From: David Henningsson
Subject: Re: [fluid-dev] Defining a standard directory for soundfonts Was: First Try Failure
Date: Wed, 07 Sep 2011 06:42:51 +0200
User-agent: Mozilla/5.0 (X11; Linux x86_64; rv:7.0) Gecko/20110828 Thunderbird/7.0

On 09/06/2011 08:29 PM, Stefan Kost wrote:
On 09/06/11 15:39, David Henningsson wrote:
On 09/06/2011 12:24 PM, Matt Giuca wrote:
That's a good idea. That way, you would be able to just type
'fluidsynth<midifile>' to play a song.

Can I also recommend having a standard environment variable
SOUNDFONTPATH or similar which contains a colon-separated (semicolon
on Windows) list of paths to search for soundfonts. That would be
similar to LD_LIBRARY_PATH, Java's CLASSPATH or Python's PYTHONPATH
which I can set in my .bashrc file to customise where I keep my
SoundFonts. This would be searched in addition to (and in preference
to) the default path.

Which distros use /usr/share/soundfonts/ to store the soundfonts?
Debian (or at least Ubuntu, so I assume Debian) uses
/usr/share/sounds/sf2/.

/usr/share/soundfonts/ was just my personal preference. I don't mind
adhering to what Debian/Ubuntu currently does, although I vaguely
recall that Fedora might have had a different path.
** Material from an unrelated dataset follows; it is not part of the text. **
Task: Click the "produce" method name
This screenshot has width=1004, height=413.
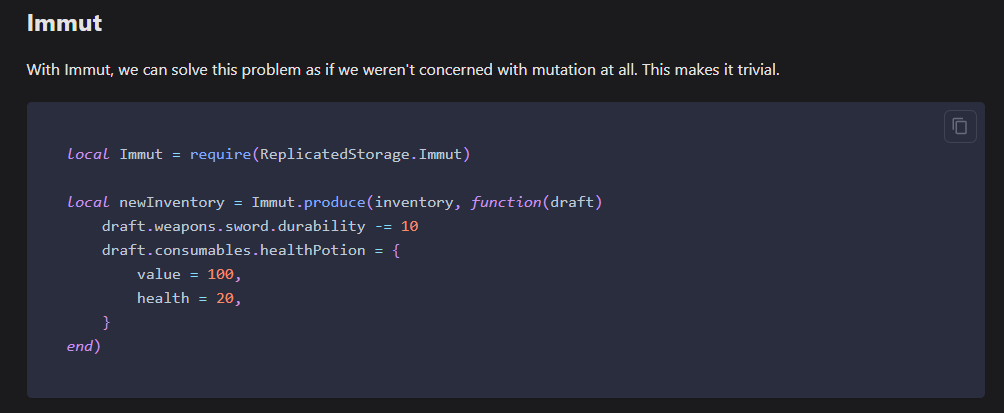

But I'm not completely sure about the SOUNDFONTPATH thing - how would
that be used? Is that just to make people write foo.sf2 instead of
/usr/share/soundfonts/foo.sf2? It still wouldn't give FluidSynth
itself something to load as fallback.

The idea of the path is that it can be extended. E.g. the system uses
SOUNDFONTPATH=/usr/share/sounds/sf2/. Now the user wants to download own
soundfonts to $HOME/sounds/sf2. Then the user just adds
SOUNDFONTPATH=$SOUNDFONTPATH:$HOME/sounds/sf2 and apps using soundfonts
would consider that directory too. Apps could present the available
soundfonts as a flat combobox with a lst of patches.

Ok, good point. Maybe there are a usage cases for both?
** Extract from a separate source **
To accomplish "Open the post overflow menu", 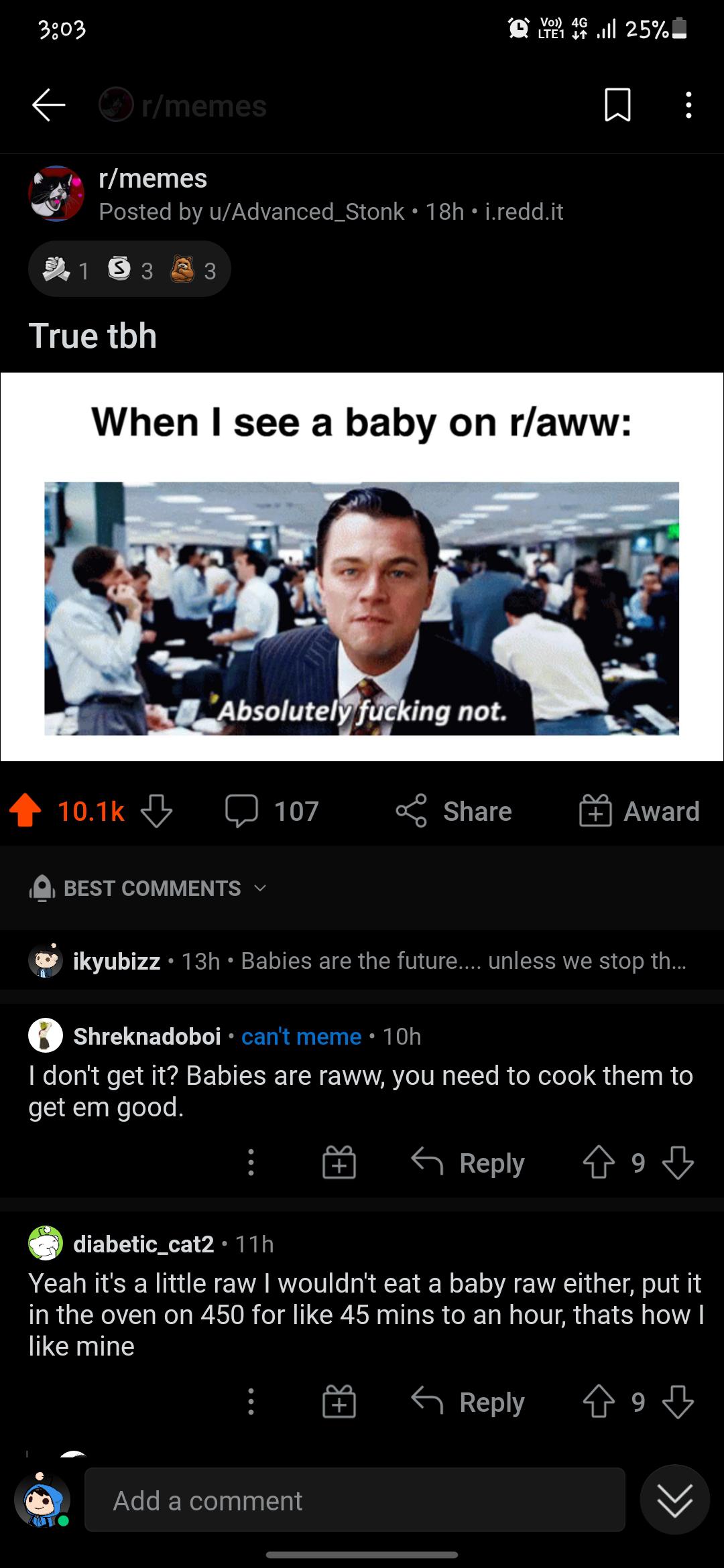I will [x=688, y=106].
Thanks also to Pedro and Orcan for looking up the current situation in major distros. Let me summarise:

Debian (and derivatives such as Ubuntu):
Directory: /usr/share/sounds/sf2
File: N/A

Fedora:
Directory: /usr/share/soundfonts
File: /usr/share/soundfonts/default.sf2

OpenSuse:
Directory: /usr/share/sounds/sf2
File: N/A, but can be set by user through a SOUNDFONT_FILES environment variable

Mandriva:
Directory: /usr/share/soundfonts
File: N/A

Maybe reach out to distro maintainers and ask for their opinion on the matter?

And btw, what about Mac / Windows / other platforms?